FEMA-Owned Hospital Opens in Tornado-Ravaged Mississippi City

The National Mobile Disaster Hospital has opened in a Mississippi city where the local hospital was heavily damaged by an April 28 tornado.

It opened Monday in Louisville, and will be used until Winston Medical Center is rebuilt.

Local physicians, nurses and support employees will work in the facility owned by the Federal Emergency Management Agency.

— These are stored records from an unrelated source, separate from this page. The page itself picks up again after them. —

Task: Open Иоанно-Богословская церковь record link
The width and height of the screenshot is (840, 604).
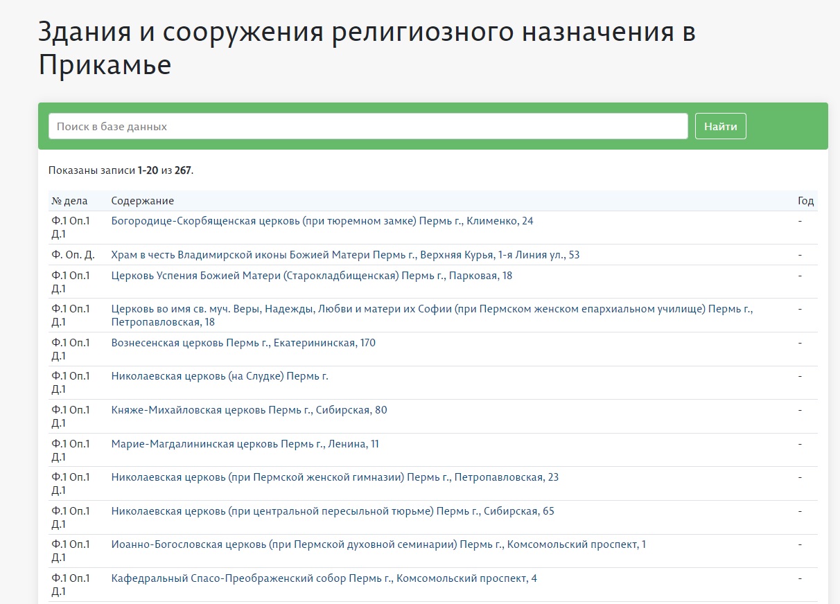Action: (x=378, y=544)
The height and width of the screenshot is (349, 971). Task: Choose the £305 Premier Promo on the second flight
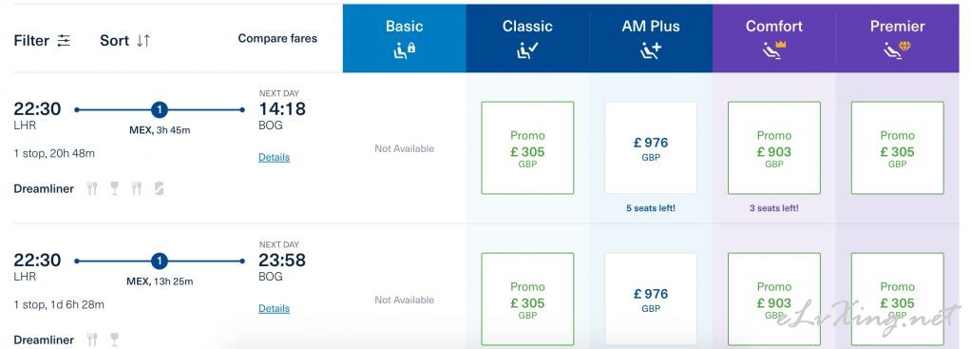(x=897, y=299)
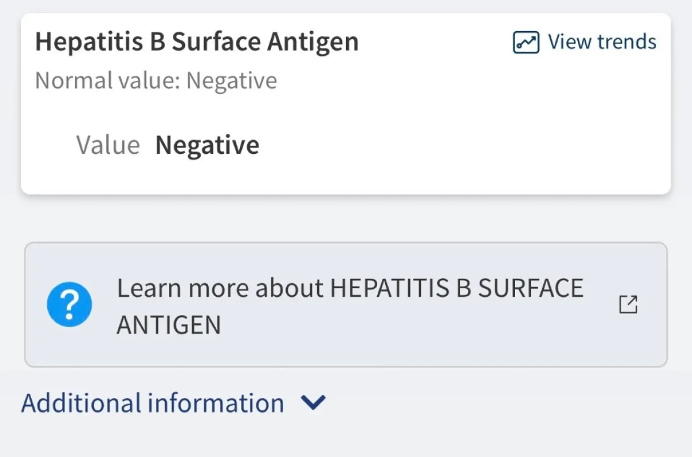Click the bold Negative result value

207,145
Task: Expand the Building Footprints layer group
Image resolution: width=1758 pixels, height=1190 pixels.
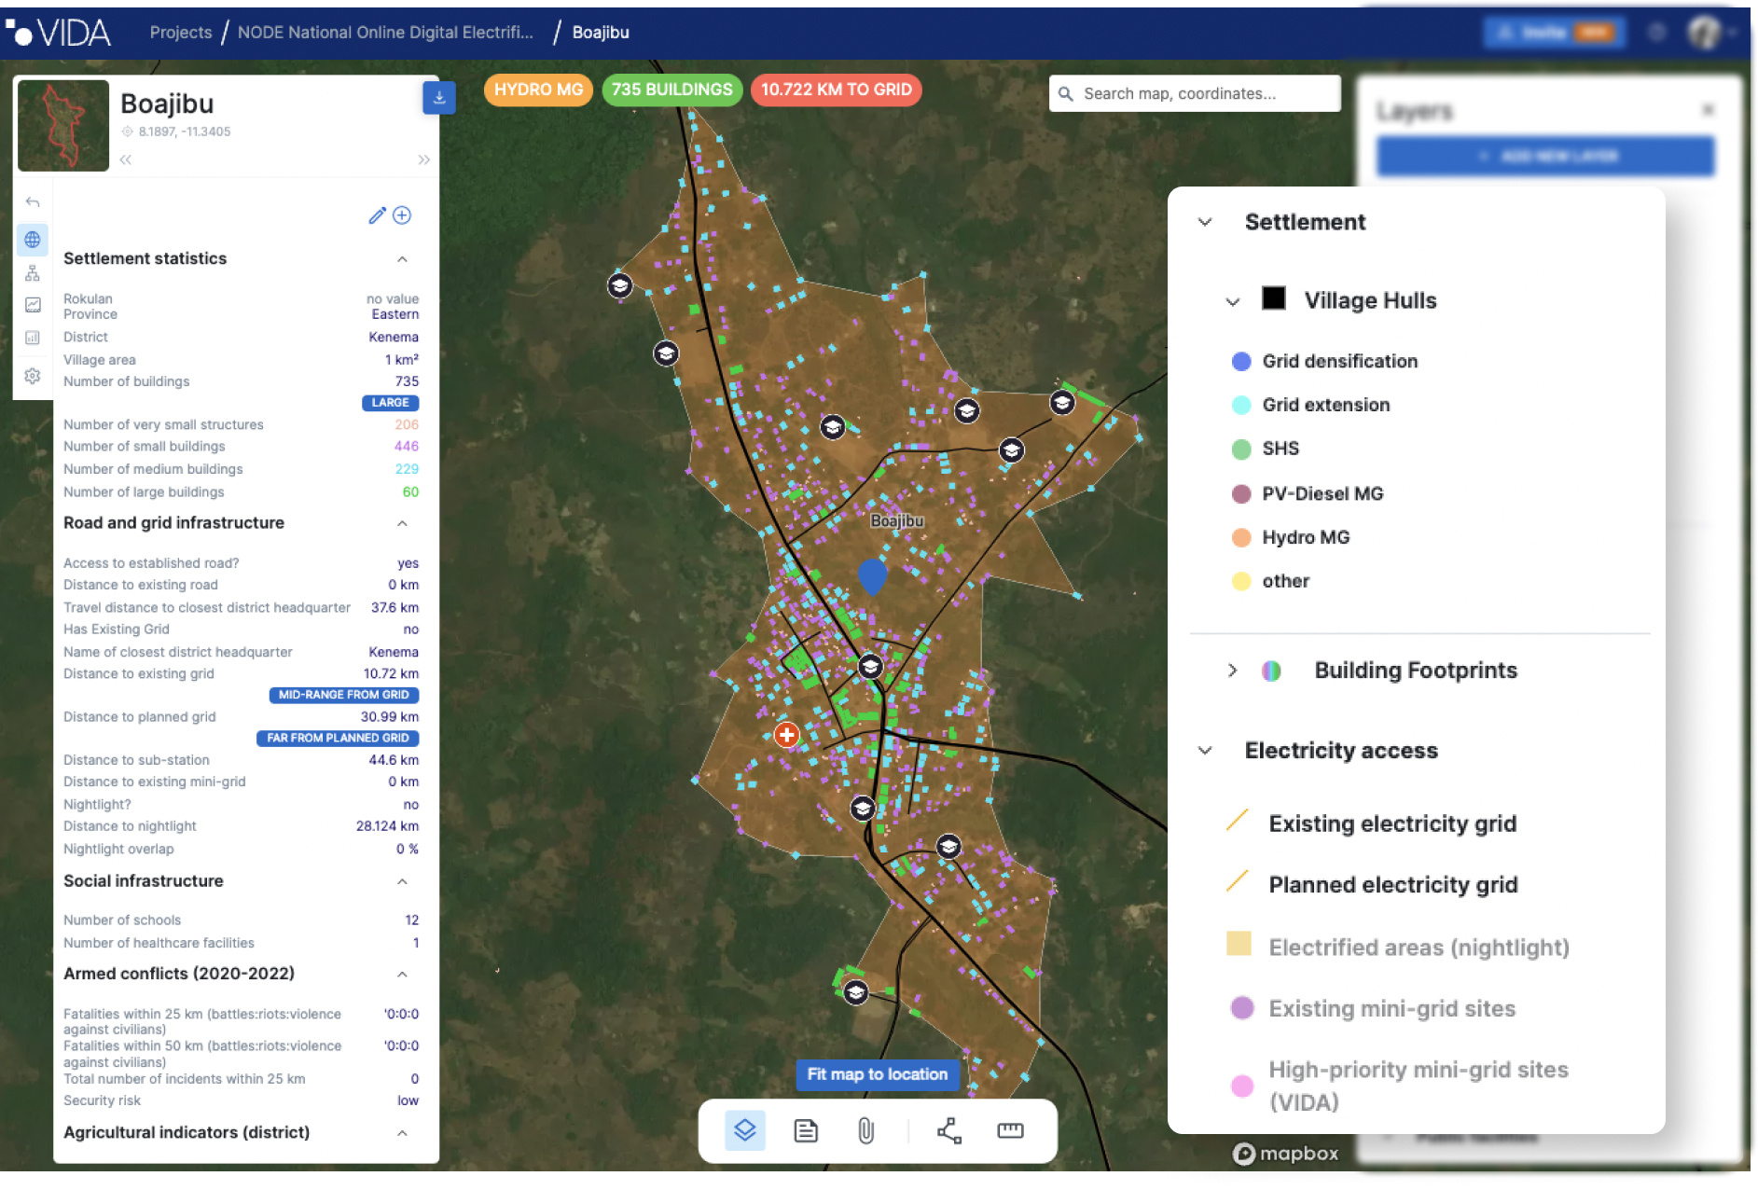Action: coord(1232,671)

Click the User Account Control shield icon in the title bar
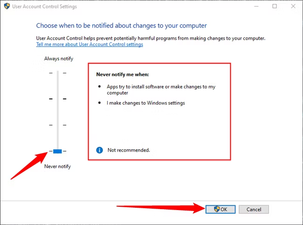tap(7, 7)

Louisville, Miss., May 6, 2014 -- Volunteers from the North Carolina Baptist Men working to set up the mobile hospital in Louisville, Miss. The Interior of the Intensive Care Unit with hospital beds waiting to be cleaned. Bill Koplitz/FEMA
Louisville, Miss., May 6, 2014 — Volunteers from the North Carolina Baptist Men working to set up the mobile hospital in Louisville, Miss. The Interior of the Intensive Care Unit with hospital beds waiting to be cleaned. Bill Koplitz/FEMA

It includes a five-bed emergency department and 10-bed acute care module. It also has an X-ray unit, inpatient pharmacy, clinical lab and medical supply and logistical support units.

Officials say this is the first time the entire mobile hospital has been used at once for an extended period. It’s usually stored in North Carolina.

Mississippi Gov. Phil Bryant and FEMA director Craig Fugate say opening the facility is important to Louisville’s recovery.